Le prodigieux accroissement qu’a pris la littérature poétique des Hongrois rend ces avertissemens plus nécessaires que jamais. Les faiseurs de vers, ces chansonniers du printemps et de la lune si vigoureusement bafoués par Petoefi, se comptent aujourd’hui par centaines. M. Kertbény a publié une anthologie intitulée : Album de cent poètes hongrois, et il est encore plus de cent vingt chanteurs qui n’ont pu trouver place dans ce recueil. Il y a parmi eux des hommes de tout rang et de toute classe : seize prêtres catholiques, quatre pasteurs protestans, sept hommes d’état, dix magnats, onze officiers, sept avocats, trois médecins, quinze employés de l’administration, deux bibliothécaires, vingt-neuf professeurs, vingt et un journalistes. M, Kertbény étale ce relevé avec une sorte d’orgueil patriotique. Hélas ! nous sommes bien loin de partager sa joie : cette fécondité banale nous semble un inquiétant symptôme. En France, au XVIe siècle, quand parurent les poètes de la pléiade (ce rapprochement n’est peut-être pas hors de propos, puisque notre Ronsard était d’origine hongroise), on vit pulluler autour d’eux le troupeau des imitateurs, et le bon Etienne Pasquier, si peu sévère pourtant en fait de poésie, écrivait cette curieuse page : « En bonne foi, on ne vit jamais une telle foison de poètes. Je crains qu’à la longue le peuple ne s’en lasse. Mais c’est un vice qui nous est propre que, soudain que voyons quelque chose succéder heureusement à quelqu’un, chacun veut être de la partie… Notre France, du temps du roi Charles septième, eut une fille nommée Jeanne la Pucelle, laquelle, poussée d’une inspiration divine, se présenta au roi comme déléguée de Dieu pour rétablir son royaume ; ce qui lui succéda si à propos que, depuis son arrivée, toutes les affaires de France allèrent de bien en mieux, jusqu’à ce que finalement les Anglais furent totalement exterminés.
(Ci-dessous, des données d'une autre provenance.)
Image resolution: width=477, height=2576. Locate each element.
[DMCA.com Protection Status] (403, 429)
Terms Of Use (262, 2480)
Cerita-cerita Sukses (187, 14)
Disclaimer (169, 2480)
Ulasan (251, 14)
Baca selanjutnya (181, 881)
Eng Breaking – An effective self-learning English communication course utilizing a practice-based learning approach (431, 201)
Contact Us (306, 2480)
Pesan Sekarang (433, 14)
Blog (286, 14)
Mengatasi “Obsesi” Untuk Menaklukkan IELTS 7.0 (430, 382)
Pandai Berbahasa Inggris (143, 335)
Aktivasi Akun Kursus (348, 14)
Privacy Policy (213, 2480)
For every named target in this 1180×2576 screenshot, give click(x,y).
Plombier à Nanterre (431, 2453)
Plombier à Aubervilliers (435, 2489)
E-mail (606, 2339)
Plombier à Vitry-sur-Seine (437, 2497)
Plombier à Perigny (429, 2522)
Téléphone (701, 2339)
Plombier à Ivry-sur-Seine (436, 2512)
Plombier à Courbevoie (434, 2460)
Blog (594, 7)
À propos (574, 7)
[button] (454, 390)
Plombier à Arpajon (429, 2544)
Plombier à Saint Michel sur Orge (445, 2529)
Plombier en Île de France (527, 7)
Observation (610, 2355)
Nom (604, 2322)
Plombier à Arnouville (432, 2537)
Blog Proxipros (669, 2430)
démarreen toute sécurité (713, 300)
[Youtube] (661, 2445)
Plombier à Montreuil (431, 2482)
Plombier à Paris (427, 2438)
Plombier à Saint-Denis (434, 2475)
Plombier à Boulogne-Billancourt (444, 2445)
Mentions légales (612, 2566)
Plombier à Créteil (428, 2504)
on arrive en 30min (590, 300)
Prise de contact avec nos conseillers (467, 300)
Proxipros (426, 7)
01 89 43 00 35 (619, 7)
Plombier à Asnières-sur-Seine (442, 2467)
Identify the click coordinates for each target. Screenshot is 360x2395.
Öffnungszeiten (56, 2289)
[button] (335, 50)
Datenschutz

Pendant ce temps se trouvèrent deux ou trois affronteuses qui se firent prêcher par Paris comme étant aussi envoyées des cieux à même effet que la Pucelle. Toutefois, en peu de temps, leur imposture fut halenée, et se tourna tout leur feu inopinément en fumée… Autant en est-il advenu à notre poésie française, en laquelle… chacun s’est fait accroire à part soi qu’il aurait même part au gâteau[1]. » Etienne Pasquier, en écrivant cette lettre à Ronsard, l’envoyait à l’adresse de quelques dizaines de rimailleurs ;

  1. Lettres d’Etienne Pasquier, livre Ier, lettre VIII.